なんと12歳のとき、ゲイリー・バートンのグラミー賞授賞式のステージで共演したという神童ジュリアン・ラージ。

彼の記念すべきデビュー作がこのアルバムで、このときハタチそこそこなのだが、その非凡さには驚くばかり。

独創的なフレージングの数々も圧巻だが、さらに見事なのはアルバム全体のサウンドデザインのアイデアの豊かさ、完成度の高さだ。

ジャズと並行して習得したという、インド音楽、クラシック、アメリカーナなどの要素を巧みに取り入れ、繊細な音空間を構築しつつ、ソロになると自由度高く跳ね回る。そのバランスが心憎い。

本人はジム・ホールの影響が大きいと語っているそうだが、ここで鳴っている音からは、ゲイリー・バートンやパット・メセニー、カート・ローゼンウィンケルあたりからの影響が垣間見える。

曲ごとに編成を変えているのも、アイデアの豊富さゆえだろうが、ゲストにマンドリン、チェロ、バンジョーまで必要だったのかは、ちと疑問。

後年やるべきことを、初リーダー作でやっちゃった感があるが、これだけの才能の人なので、今後オーソドックスなギタートリオやソロ、デュオでも素晴らしい作品を送り出してくれるだろう。

 


Julian Lage (g)
Ben Roseth (sax)
Aritides Rivas (cello)
Jorge Roeder (b)

データレコード |
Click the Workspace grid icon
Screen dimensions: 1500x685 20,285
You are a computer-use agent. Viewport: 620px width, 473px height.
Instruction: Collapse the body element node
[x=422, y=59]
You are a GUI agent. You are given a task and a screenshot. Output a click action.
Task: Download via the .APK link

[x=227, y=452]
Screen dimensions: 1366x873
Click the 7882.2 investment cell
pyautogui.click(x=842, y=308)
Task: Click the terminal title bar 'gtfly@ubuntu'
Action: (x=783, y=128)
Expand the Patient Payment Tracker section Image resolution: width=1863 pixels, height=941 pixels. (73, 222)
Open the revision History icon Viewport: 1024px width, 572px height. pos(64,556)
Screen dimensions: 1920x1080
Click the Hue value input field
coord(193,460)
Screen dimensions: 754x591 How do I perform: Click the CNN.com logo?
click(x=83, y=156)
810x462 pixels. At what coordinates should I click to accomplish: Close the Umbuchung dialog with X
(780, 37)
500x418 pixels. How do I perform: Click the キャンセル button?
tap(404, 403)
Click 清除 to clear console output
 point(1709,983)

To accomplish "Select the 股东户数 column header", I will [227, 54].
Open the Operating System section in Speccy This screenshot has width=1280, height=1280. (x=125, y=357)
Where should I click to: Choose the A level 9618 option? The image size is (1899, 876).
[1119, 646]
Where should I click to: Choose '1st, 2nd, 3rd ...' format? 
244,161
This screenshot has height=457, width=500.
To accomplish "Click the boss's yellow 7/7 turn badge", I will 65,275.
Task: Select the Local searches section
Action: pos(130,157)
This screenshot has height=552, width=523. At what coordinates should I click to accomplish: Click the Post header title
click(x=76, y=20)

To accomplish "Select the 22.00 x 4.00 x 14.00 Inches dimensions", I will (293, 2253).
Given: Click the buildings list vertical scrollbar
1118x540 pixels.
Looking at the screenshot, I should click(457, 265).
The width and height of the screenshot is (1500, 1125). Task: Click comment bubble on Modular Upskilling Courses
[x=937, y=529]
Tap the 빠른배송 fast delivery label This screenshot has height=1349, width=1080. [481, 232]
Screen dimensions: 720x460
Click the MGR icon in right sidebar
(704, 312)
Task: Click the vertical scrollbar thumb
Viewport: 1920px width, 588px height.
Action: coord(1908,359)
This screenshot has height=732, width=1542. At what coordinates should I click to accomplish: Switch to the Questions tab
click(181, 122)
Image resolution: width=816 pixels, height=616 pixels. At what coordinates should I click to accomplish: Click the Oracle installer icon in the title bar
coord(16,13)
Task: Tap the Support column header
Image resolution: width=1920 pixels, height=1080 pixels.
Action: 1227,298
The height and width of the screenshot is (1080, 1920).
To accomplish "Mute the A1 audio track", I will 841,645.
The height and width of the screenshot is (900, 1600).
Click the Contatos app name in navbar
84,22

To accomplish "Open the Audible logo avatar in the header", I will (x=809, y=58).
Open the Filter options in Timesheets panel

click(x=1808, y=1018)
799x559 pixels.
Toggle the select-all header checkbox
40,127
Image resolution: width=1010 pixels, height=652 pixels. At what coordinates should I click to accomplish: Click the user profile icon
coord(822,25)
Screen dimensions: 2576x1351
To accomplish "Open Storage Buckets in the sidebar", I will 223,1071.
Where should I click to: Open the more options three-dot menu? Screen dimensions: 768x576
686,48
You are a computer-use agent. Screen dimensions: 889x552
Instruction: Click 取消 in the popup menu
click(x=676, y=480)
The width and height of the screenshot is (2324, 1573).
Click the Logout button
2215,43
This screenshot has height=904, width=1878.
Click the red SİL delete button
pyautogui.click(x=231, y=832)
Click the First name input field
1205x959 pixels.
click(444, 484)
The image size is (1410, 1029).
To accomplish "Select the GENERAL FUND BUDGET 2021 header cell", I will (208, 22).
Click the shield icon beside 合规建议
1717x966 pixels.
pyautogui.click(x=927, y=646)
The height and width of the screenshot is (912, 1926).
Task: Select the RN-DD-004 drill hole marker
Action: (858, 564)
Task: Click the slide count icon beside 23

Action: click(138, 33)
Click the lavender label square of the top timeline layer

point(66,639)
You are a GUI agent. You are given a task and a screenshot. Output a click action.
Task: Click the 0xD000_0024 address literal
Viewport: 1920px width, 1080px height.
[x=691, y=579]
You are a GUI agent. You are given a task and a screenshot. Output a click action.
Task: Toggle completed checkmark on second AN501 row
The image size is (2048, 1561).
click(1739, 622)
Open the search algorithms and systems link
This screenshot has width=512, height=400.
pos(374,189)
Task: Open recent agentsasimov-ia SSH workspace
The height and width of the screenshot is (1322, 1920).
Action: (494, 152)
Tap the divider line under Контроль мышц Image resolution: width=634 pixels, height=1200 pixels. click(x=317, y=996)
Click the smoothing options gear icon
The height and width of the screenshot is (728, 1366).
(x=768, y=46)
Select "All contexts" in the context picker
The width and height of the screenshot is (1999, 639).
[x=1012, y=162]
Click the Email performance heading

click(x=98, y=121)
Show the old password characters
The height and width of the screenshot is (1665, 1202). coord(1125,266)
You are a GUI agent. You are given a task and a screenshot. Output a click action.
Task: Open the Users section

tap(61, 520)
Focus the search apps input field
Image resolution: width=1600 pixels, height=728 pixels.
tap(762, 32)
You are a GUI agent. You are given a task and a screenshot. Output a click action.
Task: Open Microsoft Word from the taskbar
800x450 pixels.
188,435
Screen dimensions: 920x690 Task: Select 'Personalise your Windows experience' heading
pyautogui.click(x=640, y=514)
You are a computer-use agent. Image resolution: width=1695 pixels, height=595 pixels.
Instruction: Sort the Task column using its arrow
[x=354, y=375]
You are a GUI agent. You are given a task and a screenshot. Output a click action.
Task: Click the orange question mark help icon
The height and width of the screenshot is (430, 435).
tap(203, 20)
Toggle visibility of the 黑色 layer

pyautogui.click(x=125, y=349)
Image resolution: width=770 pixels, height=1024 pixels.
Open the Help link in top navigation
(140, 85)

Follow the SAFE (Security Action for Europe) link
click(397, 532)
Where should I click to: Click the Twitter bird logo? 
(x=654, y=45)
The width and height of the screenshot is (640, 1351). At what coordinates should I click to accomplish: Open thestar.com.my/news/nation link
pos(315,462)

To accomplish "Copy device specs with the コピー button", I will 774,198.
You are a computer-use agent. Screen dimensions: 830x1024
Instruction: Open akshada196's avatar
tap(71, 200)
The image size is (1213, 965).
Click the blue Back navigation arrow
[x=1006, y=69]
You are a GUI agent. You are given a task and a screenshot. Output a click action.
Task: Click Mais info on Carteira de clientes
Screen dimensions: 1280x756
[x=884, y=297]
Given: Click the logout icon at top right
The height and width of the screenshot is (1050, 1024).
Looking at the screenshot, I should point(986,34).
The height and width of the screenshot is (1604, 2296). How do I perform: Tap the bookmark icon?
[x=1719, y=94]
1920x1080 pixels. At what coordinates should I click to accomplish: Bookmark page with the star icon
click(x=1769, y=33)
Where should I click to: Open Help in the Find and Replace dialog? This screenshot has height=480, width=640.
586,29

やること | 元の文章によると、ジュリアン・ラージがゲイリー・バートンのグラミー賞授賞式のステージで共演したのは何歳のときか。 元の文章だけを使って答えること。

解答 | 12歳のとき。